::: Data lines

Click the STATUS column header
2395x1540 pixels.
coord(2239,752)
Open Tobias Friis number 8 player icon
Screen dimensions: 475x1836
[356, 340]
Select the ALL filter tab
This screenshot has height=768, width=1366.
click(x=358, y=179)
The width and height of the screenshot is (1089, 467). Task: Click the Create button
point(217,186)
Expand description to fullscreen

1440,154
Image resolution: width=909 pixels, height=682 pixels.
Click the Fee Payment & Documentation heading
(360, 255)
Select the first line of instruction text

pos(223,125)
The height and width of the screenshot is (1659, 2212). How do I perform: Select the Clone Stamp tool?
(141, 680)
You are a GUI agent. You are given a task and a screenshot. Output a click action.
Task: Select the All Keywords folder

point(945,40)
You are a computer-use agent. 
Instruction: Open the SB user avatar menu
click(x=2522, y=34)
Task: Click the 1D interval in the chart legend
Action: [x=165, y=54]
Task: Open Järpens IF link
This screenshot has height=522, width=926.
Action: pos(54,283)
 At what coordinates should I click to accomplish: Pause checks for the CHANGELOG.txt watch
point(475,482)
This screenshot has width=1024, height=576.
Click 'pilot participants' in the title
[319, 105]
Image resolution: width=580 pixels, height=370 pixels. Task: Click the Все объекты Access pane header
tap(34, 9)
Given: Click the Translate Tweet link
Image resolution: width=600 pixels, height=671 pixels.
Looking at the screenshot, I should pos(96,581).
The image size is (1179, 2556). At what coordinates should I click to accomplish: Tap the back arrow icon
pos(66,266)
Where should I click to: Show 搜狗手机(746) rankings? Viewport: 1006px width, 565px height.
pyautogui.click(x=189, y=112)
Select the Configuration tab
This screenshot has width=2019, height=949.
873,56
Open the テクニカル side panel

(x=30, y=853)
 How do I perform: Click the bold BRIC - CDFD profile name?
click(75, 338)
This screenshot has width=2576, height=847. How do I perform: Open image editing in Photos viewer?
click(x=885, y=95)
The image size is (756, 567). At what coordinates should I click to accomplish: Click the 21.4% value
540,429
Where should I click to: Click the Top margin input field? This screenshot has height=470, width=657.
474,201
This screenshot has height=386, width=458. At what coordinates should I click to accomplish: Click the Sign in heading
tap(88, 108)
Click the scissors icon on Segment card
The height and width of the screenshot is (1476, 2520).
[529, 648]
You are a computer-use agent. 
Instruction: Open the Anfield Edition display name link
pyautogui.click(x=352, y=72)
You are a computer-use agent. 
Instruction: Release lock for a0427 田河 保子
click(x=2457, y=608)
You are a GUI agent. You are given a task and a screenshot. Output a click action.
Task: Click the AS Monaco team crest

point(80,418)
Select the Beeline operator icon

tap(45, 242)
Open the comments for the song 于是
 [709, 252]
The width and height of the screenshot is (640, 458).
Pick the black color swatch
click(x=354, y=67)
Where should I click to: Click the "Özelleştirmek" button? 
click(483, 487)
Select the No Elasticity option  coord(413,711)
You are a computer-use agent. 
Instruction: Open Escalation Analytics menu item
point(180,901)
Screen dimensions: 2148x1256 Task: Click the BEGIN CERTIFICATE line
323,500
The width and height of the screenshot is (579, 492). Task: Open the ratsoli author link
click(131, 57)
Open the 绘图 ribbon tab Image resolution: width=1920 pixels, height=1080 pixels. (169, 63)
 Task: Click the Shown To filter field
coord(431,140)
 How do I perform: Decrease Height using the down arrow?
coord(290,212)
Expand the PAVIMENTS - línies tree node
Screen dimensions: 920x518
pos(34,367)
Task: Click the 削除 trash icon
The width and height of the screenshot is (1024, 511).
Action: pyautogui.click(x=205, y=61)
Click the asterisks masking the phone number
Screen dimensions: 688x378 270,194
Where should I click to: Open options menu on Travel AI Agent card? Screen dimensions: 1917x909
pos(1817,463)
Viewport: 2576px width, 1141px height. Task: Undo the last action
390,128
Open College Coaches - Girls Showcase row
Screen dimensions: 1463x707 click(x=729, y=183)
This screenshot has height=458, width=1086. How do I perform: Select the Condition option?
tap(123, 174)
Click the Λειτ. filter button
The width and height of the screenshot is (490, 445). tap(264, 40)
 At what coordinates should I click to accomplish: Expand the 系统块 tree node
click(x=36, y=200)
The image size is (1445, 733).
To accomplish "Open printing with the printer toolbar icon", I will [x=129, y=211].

::::::

▸ **Exercise aim**: Output every line of the rows above as a Markdown table with the columns Index and Content, numbering each line in Index and skipping blank lines.

▸ **Exercise answer**:
| Index | Content |
|---|---|
| 1 | Click the STATUS column header |
| 2 | 2395x1540 pixels. |
| 3 | coord(2239,752) |
| 4 | Open Tobias Friis number 8 player icon |
| 5 | Screen dimensions: 475x1836 |
| 6 | [356, 340] |
| 7 | Select the ALL filter tab |
| 8 | This screenshot has height=768, width=1366. |
| 9 | click(x=358, y=179) |
| 10 | The width and height of the screenshot is (1089, 467). Task: Click the Create button |
| 11 | point(217,186) |
| 12 | Expand description to fullscreen |
| 13 | 1440,154 |
| 14 | Image resolution: width=909 pixels, height=682 pixels. |
| 15 | Click the Fee Payment & Documentation heading |
| 16 | (360, 255) |
| 17 | Select the first line of instruction text |
| 18 | pos(223,125) |
| 19 | The height and width of the screenshot is (1659, 2212). How do I perform: Select the Clone Stamp tool? |
| 20 | (141, 680) |
| 21 | You are a GUI agent. You are given a task and a screenshot. Output a click action. |
| 22 | Task: Select the All Keywords folder |
| 23 | point(945,40) |
| 24 | You are a computer-use agent.  |
| 25 | Instruction: Open the SB user avatar menu |
| 26 | click(x=2522, y=34) |
| 27 | Task: Click the 1D interval in the chart legend |
| 28 | Action: [x=165, y=54] |
| 29 | Task: Open Järpens IF link |
| 30 | This screenshot has height=522, width=926. |
| 31 | Action: pos(54,283) |
| 32 |  At what coordinates should I click to accomplish: Pause checks for the CHANGELOG.txt watch |
| 33 | point(475,482) |
| 34 | This screenshot has width=1024, height=576. |
| 35 | Click 'pilot participants' in the title |
| 36 | [319, 105] |
| 37 | Image resolution: width=580 pixels, height=370 pixels. Task: Click the Все объекты Access pane header |
| 38 | tap(34, 9) |
| 39 | Given: Click the Translate Tweet link |
| 40 | Image resolution: width=600 pixels, height=671 pixels. |
| 41 | Looking at the screenshot, I should pos(96,581). |
| 42 | The image size is (1179, 2556). At what coordinates should I click to accomplish: Tap the back arrow icon |
| 43 | pos(66,266) |
| 44 | Where should I click to: Show 搜狗手机(746) rankings? Viewport: 1006px width, 565px height. |
| 45 | pyautogui.click(x=189, y=112) |
| 46 | Select the Configuration tab |
| 47 | This screenshot has width=2019, height=949. |
| 48 | 873,56 |
| 49 | Open the テクニカル side panel |
| 50 | (x=30, y=853) |
| 51 |  How do I perform: Click the bold BRIC - CDFD profile name? |
| 52 | click(75, 338) |
| 53 | This screenshot has width=2576, height=847. How do I perform: Open image editing in Photos viewer? |
| 54 | click(x=885, y=95) |
| 55 | The image size is (756, 567). At what coordinates should I click to accomplish: Click the 21.4% value |
| 56 | 540,429 |
| 57 | Where should I click to: Click the Top margin input field? This screenshot has height=470, width=657. |
| 58 | 474,201 |
| 59 | This screenshot has height=386, width=458. At what coordinates should I click to accomplish: Click the Sign in heading |
| 60 | tap(88, 108) |
| 61 | Click the scissors icon on Segment card |
| 62 | The height and width of the screenshot is (1476, 2520). |
| 63 | [529, 648] |
| 64 | You are a computer-use agent.  |
| 65 | Instruction: Open the Anfield Edition display name link |
| 66 | pyautogui.click(x=352, y=72) |
| 67 | You are a computer-use agent.  |
| 68 | Instruction: Release lock for a0427 田河 保子 |
| 69 | click(x=2457, y=608) |
| 70 | You are a GUI agent. You are given a task and a screenshot. Output a click action. |
| 71 | Task: Click the AS Monaco team crest |
| 72 | point(80,418) |
| 73 | Select the Beeline operator icon |
| 74 | tap(45, 242) |
| 75 | Open the comments for the song 于是 |
| 76 |  [709, 252] |
| 77 | The width and height of the screenshot is (640, 458). |
| 78 | Pick the black color swatch |
| 79 | click(x=354, y=67) |
| 80 | Where should I click to: Click the "Özelleştirmek" button?  |
| 81 | click(483, 487) |
| 82 | Select the No Elasticity option  coord(413,711) |
| 83 | You are a computer-use agent.  |
| 84 | Instruction: Open Escalation Analytics menu item |
| 85 | point(180,901) |
| 86 | Screen dimensions: 2148x1256 Task: Click the BEGIN CERTIFICATE line |
| 87 | 323,500 |
| 88 | The width and height of the screenshot is (579, 492). Task: Open the ratsoli author link |
| 89 | click(131, 57) |
| 90 | Open the 绘图 ribbon tab Image resolution: width=1920 pixels, height=1080 pixels. (169, 63) |
| 91 |  Task: Click the Shown To filter field |
| 92 | coord(431,140) |
| 93 |  How do I perform: Decrease Height using the down arrow? |
| 94 | coord(290,212) |
| 95 | Expand the PAVIMENTS - línies tree node |
| 96 | Screen dimensions: 920x518 |
| 97 | pos(34,367) |
| 98 | Task: Click the 削除 trash icon |
| 99 | The width and height of the screenshot is (1024, 511). |
| 100 | Action: pyautogui.click(x=205, y=61) |
| 101 | Click the asterisks masking the phone number |
| 102 | Screen dimensions: 688x378 270,194 |
| 103 | Where should I click to: Open options menu on Travel AI Agent card? Screen dimensions: 1917x909 |
| 104 | pos(1817,463) |
| 105 | Viewport: 2576px width, 1141px height. Task: Undo the last action |
| 106 | 390,128 |
| 107 | Open College Coaches - Girls Showcase row |
| 108 | Screen dimensions: 1463x707 click(x=729, y=183) |
| 109 | This screenshot has height=458, width=1086. How do I perform: Select the Condition option? |
| 110 | tap(123, 174) |
| 111 | Click the Λειτ. filter button |
| 112 | The width and height of the screenshot is (490, 445). tap(264, 40) |
| 113 |  At what coordinates should I click to accomplish: Expand the 系统块 tree node |
| 114 | click(x=36, y=200) |
| 115 | The image size is (1445, 733). |
| 116 | To accomplish "Open printing with the printer toolbar icon", I will [x=129, y=211]. |